Skip to content

ADR-0004 — Deep learning: tested, not assumed

  • Status: Accepted
  • Date: 2026-06-03
  • Author: Maxime GOURGUECHON
  • Related: ADR-0002, reports/dl_vs_ml.md, reports/model_benchmark.md

Context

The brief asks for a deep-learning model and a justification of its use versus classical ML. On 50k tabular rows, gradient-boosted trees are the well-evidenced default; deep nets typically need more data and tuning to compete. We also know (ADR-0002) the data is signal-free, which caps achievable performance for any model at "no skill".

Decision

Implement a regularised PyTorch tabular MLP (BatchNorm + dropout + early stopping) and benchmark it head-to-head against the tuned XGBoost/LightGBM/ CatBoost models, using the identical preprocessing and splits. Let the held-out metrics, not preference, decide.

Result (held-out)

Task Tabular MLP Best booster
Regression R² ≈ −0.005 ≈ −0.001
Classification ROC-AUC ≈ 0.49 ≈ 0.51

Both sit at no-skill. The MLP's early stopping firing after ~10 epochs confirms there is no structure to fit.

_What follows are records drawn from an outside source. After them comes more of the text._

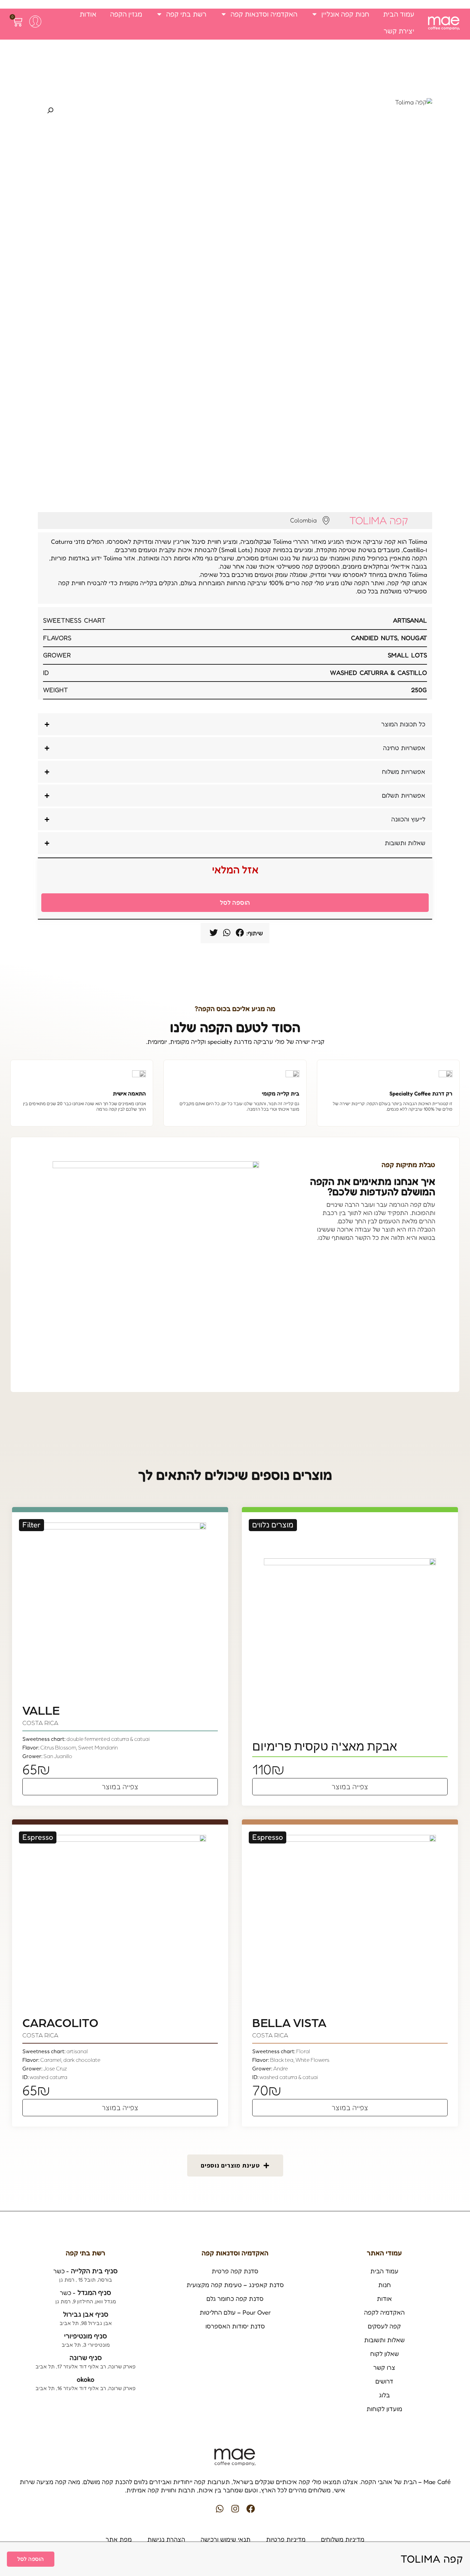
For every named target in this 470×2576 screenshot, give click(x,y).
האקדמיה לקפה (384, 2312)
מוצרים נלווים (272, 1524)
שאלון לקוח (384, 2354)
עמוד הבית (398, 14)
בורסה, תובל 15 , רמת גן (85, 2280)
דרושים (384, 2381)
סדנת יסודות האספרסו (235, 2326)
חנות (384, 2285)
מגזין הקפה (126, 14)
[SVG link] (444, 23)
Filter (31, 1524)
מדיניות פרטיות (286, 2539)
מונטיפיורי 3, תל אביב (86, 2345)
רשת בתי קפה (186, 14)
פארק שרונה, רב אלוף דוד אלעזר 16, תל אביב (85, 2388)
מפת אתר (119, 2539)
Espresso (267, 1837)
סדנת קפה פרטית (235, 2271)
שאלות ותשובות (384, 2340)
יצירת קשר (399, 31)
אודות (87, 14)
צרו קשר (384, 2367)
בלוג (384, 2395)
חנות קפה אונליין (345, 14)
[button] (239, 932)
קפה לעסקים (384, 2326)
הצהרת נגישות (166, 2539)
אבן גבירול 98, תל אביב (86, 2323)
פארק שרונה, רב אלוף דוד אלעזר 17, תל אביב (85, 2367)
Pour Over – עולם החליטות (235, 2312)
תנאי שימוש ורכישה (225, 2539)
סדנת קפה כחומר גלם (235, 2299)
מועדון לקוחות (384, 2409)
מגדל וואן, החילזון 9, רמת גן (85, 2301)
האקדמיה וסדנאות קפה (264, 14)
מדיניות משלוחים (342, 2539)
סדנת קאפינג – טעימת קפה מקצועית (235, 2285)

Rationale for the final choice

  • Boosting is the right default for tabular data of this size: equal (null) accuracy here, but cheaper to train, more robust, and directly explainable with tree SHAP (used in the app).
  • DL is not justified for this dataset. We keep the implementation in the repo as evidence of the comparison, but the production model is a booster.
  • Reproducibility: a Windows/Anaconda OpenMP clash (libiomp5md.dll) is neutralised in-code (KMP_DUPLICATE_LIB_OK) so the DL path runs everywhere.

Consequences

  • + The DL decision is defensible with numbers, not hand-waving.
  • + Demonstrates breadth (PyTorch training loop, early stopping) without over-engineering the deployed artefact.
  • Carries a torch dev dependency; kept out of the slim runtime image.